DATA SUPPLIED START

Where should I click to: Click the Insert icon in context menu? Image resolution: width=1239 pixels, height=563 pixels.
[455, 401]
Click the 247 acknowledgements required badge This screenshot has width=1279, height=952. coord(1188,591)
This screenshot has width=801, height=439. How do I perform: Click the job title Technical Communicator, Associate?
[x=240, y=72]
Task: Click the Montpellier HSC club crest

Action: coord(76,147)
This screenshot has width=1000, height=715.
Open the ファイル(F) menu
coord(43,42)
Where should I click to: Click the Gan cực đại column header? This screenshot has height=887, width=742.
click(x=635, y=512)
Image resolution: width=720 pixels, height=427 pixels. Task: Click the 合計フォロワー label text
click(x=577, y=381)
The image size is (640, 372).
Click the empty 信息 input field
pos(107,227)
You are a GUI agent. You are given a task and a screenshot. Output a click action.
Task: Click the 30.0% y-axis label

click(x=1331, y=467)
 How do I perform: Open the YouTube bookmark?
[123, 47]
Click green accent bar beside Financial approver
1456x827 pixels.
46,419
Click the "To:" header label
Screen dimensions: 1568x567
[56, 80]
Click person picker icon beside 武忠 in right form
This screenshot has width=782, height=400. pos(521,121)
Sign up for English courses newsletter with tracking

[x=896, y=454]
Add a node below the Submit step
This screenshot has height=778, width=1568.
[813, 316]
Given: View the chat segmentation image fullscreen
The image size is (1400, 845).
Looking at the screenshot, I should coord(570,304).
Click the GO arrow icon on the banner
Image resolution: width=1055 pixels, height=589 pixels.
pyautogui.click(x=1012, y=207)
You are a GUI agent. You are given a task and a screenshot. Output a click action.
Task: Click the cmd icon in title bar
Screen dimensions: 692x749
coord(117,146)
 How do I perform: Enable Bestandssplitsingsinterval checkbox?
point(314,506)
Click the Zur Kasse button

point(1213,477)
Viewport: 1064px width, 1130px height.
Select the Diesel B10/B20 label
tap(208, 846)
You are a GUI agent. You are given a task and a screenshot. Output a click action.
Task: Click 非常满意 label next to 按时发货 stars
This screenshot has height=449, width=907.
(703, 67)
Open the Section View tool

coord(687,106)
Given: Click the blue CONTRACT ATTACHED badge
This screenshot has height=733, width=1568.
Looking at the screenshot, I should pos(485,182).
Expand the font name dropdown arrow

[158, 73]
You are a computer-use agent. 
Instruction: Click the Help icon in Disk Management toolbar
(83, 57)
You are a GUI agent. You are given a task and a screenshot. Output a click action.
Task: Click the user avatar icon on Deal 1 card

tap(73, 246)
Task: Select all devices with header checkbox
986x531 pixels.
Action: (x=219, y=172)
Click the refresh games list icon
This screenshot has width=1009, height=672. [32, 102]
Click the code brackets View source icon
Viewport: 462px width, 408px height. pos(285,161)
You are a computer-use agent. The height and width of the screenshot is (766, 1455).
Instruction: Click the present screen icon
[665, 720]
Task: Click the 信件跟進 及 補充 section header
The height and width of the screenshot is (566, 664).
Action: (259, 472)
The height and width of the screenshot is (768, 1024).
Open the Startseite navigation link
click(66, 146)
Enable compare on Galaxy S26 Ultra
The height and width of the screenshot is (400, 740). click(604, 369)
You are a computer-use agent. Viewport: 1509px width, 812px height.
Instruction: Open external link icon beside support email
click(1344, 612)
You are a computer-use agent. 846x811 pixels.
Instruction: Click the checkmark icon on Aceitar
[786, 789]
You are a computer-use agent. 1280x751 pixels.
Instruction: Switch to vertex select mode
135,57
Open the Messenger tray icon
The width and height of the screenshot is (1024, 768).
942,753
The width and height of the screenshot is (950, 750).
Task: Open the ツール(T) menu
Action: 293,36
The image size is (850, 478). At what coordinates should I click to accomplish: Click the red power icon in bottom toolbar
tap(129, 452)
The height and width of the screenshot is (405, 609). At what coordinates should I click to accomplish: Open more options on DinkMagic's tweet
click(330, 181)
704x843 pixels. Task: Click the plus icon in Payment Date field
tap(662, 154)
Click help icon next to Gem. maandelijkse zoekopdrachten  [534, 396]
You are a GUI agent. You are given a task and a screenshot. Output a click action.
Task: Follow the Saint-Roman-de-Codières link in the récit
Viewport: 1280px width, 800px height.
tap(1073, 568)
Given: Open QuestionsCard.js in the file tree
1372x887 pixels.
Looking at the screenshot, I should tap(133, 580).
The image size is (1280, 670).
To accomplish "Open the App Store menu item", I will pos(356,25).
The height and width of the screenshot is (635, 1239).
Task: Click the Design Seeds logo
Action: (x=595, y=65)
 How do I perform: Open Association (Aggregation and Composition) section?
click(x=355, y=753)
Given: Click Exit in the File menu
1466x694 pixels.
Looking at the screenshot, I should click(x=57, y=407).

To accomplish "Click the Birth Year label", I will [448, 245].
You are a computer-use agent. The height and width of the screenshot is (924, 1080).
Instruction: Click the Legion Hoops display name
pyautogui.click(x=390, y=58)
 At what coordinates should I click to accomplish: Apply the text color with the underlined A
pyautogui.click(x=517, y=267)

DATA SUPPLIED END

TASK DETAILS
Copy every entry exactly as it is given.

OUTPUT BELOW
Where should I click to: Click the Insert icon in context menu? Image resolution: width=1239 pixels, height=563 pixels.
[455, 401]
Click the 247 acknowledgements required badge This screenshot has width=1279, height=952. coord(1188,591)
This screenshot has width=801, height=439. How do I perform: Click the job title Technical Communicator, Associate?
[x=240, y=72]
Task: Click the Montpellier HSC club crest

Action: coord(76,147)
This screenshot has width=1000, height=715.
Open the ファイル(F) menu
coord(43,42)
Where should I click to: Click the Gan cực đại column header? This screenshot has height=887, width=742.
click(x=635, y=512)
Image resolution: width=720 pixels, height=427 pixels. Task: Click the 合計フォロワー label text
click(x=577, y=381)
The image size is (640, 372).
Click the empty 信息 input field
pos(107,227)
You are a GUI agent. You are given a task and a screenshot. Output a click action.
Task: Click the 30.0% y-axis label

click(x=1331, y=467)
 How do I perform: Open the YouTube bookmark?
[123, 47]
Click green accent bar beside Financial approver
1456x827 pixels.
46,419
Click the "To:" header label
Screen dimensions: 1568x567
[56, 80]
Click person picker icon beside 武忠 in right form
This screenshot has width=782, height=400. pos(521,121)
Sign up for English courses newsletter with tracking

[x=896, y=454]
Add a node below the Submit step
This screenshot has height=778, width=1568.
[813, 316]
Given: View the chat segmentation image fullscreen
The image size is (1400, 845).
Looking at the screenshot, I should coord(570,304).
Click the GO arrow icon on the banner
Image resolution: width=1055 pixels, height=589 pixels.
pyautogui.click(x=1012, y=207)
You are a GUI agent. You are given a task and a screenshot. Output a click action.
Task: Click the cmd icon in title bar
Screen dimensions: 692x749
coord(117,146)
 How do I perform: Enable Bestandssplitsingsinterval checkbox?
point(314,506)
Click the Zur Kasse button

point(1213,477)
Viewport: 1064px width, 1130px height.
Select the Diesel B10/B20 label
tap(208, 846)
You are a GUI agent. You are given a task and a screenshot. Output a click action.
Task: Click 非常满意 label next to 按时发货 stars
This screenshot has height=449, width=907.
(703, 67)
Open the Section View tool

coord(687,106)
Given: Click the blue CONTRACT ATTACHED badge
This screenshot has height=733, width=1568.
Looking at the screenshot, I should pos(485,182).
Expand the font name dropdown arrow

[158, 73]
You are a computer-use agent. 
Instruction: Click the Help icon in Disk Management toolbar
(83, 57)
You are a GUI agent. You are given a task and a screenshot. Output a click action.
Task: Click the user avatar icon on Deal 1 card

tap(73, 246)
Task: Select all devices with header checkbox
986x531 pixels.
Action: (x=219, y=172)
Click the refresh games list icon
This screenshot has width=1009, height=672. [32, 102]
Click the code brackets View source icon
Viewport: 462px width, 408px height. pos(285,161)
You are a computer-use agent. The height and width of the screenshot is (766, 1455).
Instruction: Click the present screen icon
[665, 720]
Task: Click the 信件跟進 及 補充 section header
The height and width of the screenshot is (566, 664).
Action: (259, 472)
The height and width of the screenshot is (768, 1024).
Open the Startseite navigation link
click(66, 146)
Enable compare on Galaxy S26 Ultra
The height and width of the screenshot is (400, 740). click(604, 369)
You are a computer-use agent. Viewport: 1509px width, 812px height.
Instruction: Open external link icon beside support email
click(1344, 612)
You are a computer-use agent. 846x811 pixels.
Instruction: Click the checkmark icon on Aceitar
[786, 789]
You are a computer-use agent. 1280x751 pixels.
Instruction: Switch to vertex select mode
135,57
Open the Messenger tray icon
The width and height of the screenshot is (1024, 768).
942,753
The width and height of the screenshot is (950, 750).
Task: Open the ツール(T) menu
Action: 293,36
The image size is (850, 478). At what coordinates should I click to accomplish: Click the red power icon in bottom toolbar
tap(129, 452)
The height and width of the screenshot is (405, 609). At what coordinates should I click to accomplish: Open more options on DinkMagic's tweet
click(330, 181)
704x843 pixels. Task: Click the plus icon in Payment Date field
tap(662, 154)
Click help icon next to Gem. maandelijkse zoekopdrachten  [534, 396]
You are a GUI agent. You are given a task and a screenshot. Output a click action.
Task: Follow the Saint-Roman-de-Codières link in the récit
Viewport: 1280px width, 800px height.
tap(1073, 568)
Given: Open QuestionsCard.js in the file tree
1372x887 pixels.
Looking at the screenshot, I should tap(133, 580).
The image size is (1280, 670).
To accomplish "Open the App Store menu item", I will pos(356,25).
The height and width of the screenshot is (635, 1239).
Task: Click the Design Seeds logo
Action: (x=595, y=65)
 How do I perform: Open Association (Aggregation and Composition) section?
click(x=355, y=753)
Given: Click Exit in the File menu
1466x694 pixels.
Looking at the screenshot, I should click(x=57, y=407).

To accomplish "Click the Birth Year label", I will [448, 245].
You are a computer-use agent. The height and width of the screenshot is (924, 1080).
Instruction: Click the Legion Hoops display name
pyautogui.click(x=390, y=58)
 At what coordinates should I click to accomplish: Apply the text color with the underlined A
pyautogui.click(x=517, y=267)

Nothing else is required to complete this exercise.